// HTTP Cookie Tool
Paste any cookie string or Set-Cookie header to decode Base64, URL-encoded, JWT, and JSON values. Detects known cookies like _ga, PHPSESSID, and session tokens automatically.
HTTP cookies are key-value pairs sent by a server via the Set-Cookie header and returned by the browser in every subsequent request via the Cookie header. The cookie string you see in DevTools or HTTP captures is a semicolon-separated list of key=value pairs.
Cookie encoding formats
Cookie values are not transmitted as raw data — they are typically encoded to ensure safe transport. URL encoding (percent-encoding) replaces special characters: spaces become %20, equals signs %3D. Base64 encodes binary or JSON data as ASCII text — recognizable by the == padding at the end. JWT (JSON Web Token) is three Base64-encoded segments separated by dots (header.payload.signature) — the payload contains claims in JSON format. Some frameworks encode entire JSON objects in Base64 for session storage.

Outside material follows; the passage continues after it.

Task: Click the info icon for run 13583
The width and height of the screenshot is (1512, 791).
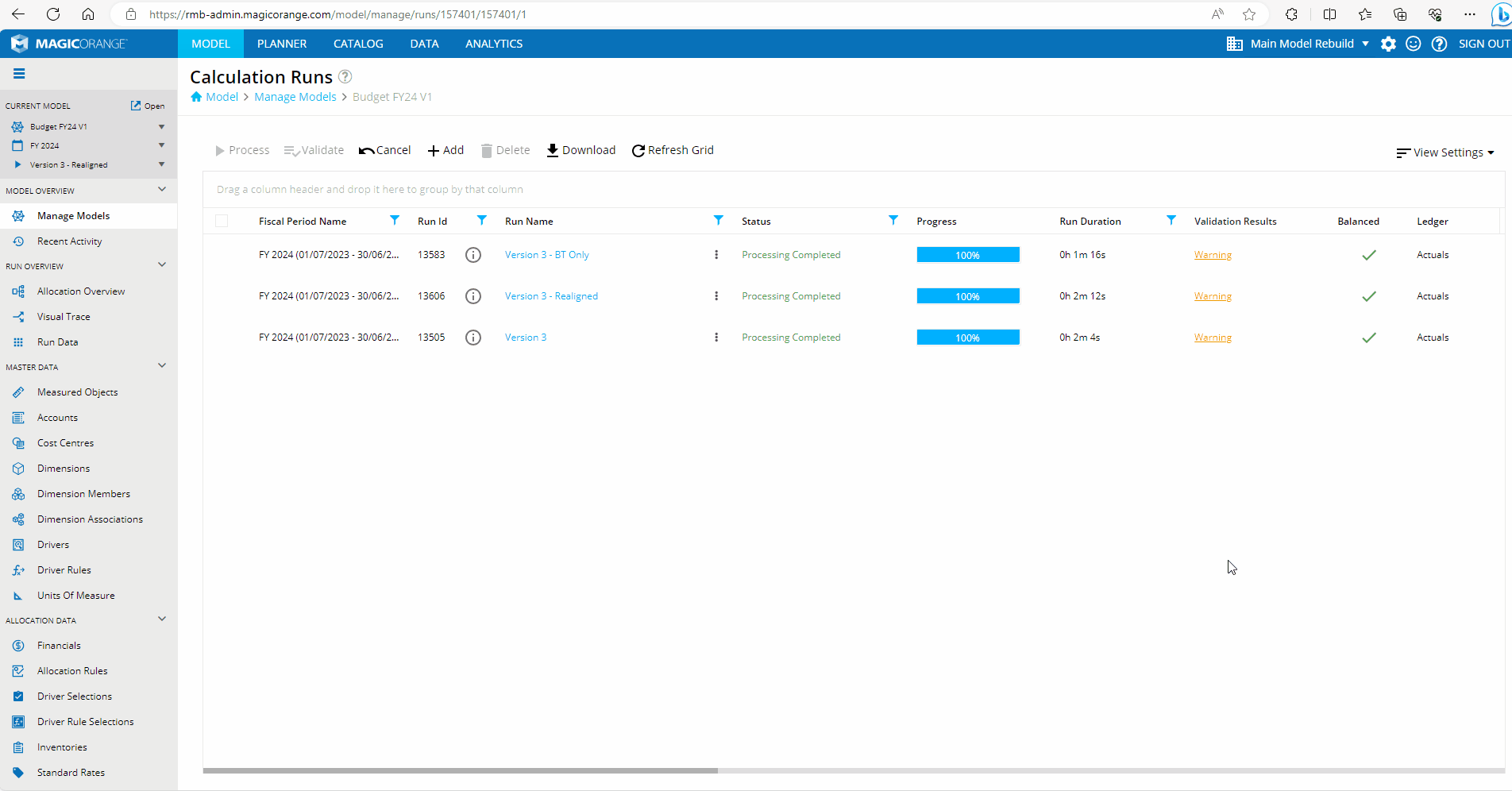Action: (473, 255)
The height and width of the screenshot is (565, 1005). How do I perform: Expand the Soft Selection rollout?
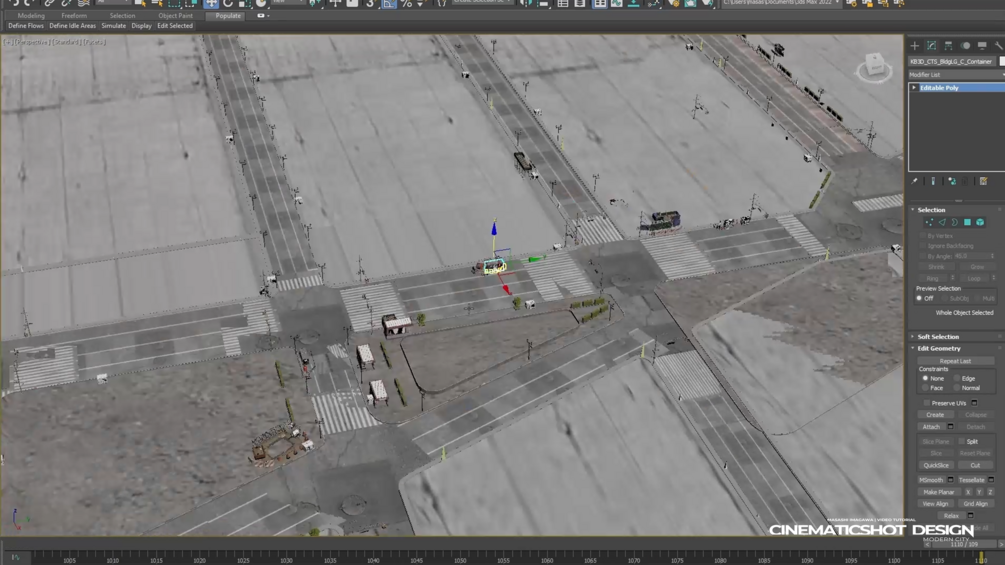[938, 336]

Common known cookies and what they mean
_ga — Google Analytics visitor ID. Format: GA1.2.XXXXXXXXXX.XXXXXXXXXX. _gid — Google Analytics session ID, expires after 24 hours. PHPSESSID — PHP session identifier, 26-32 hex chars. connect.sid — Express/Node.js session cookie, Base64-encoded signed value. JSESSIONID — Java servlet session ID. __utma — Legacy Google Analytics. cf_clearance — Cloudflare challenge clearance. _fbp — Facebook pixel browser ID.
Cookie decoding vs cookie decryption
Decoding reverses an encoding scheme (Base64, URL encoding) — no secret key is needed. Decryption reverses encryption (AES, RSA) — requires the server's secret key. Most session cookies are encoded, not encrypted — making them decodable client-side. Flask session cookies are Base64-encoded and signed but not encrypted (you can decode the JSON payload without the key). Truly encrypted cookies (Rails encrypted cookies, .NET Data Protection tokens) cannot be decoded without the server key.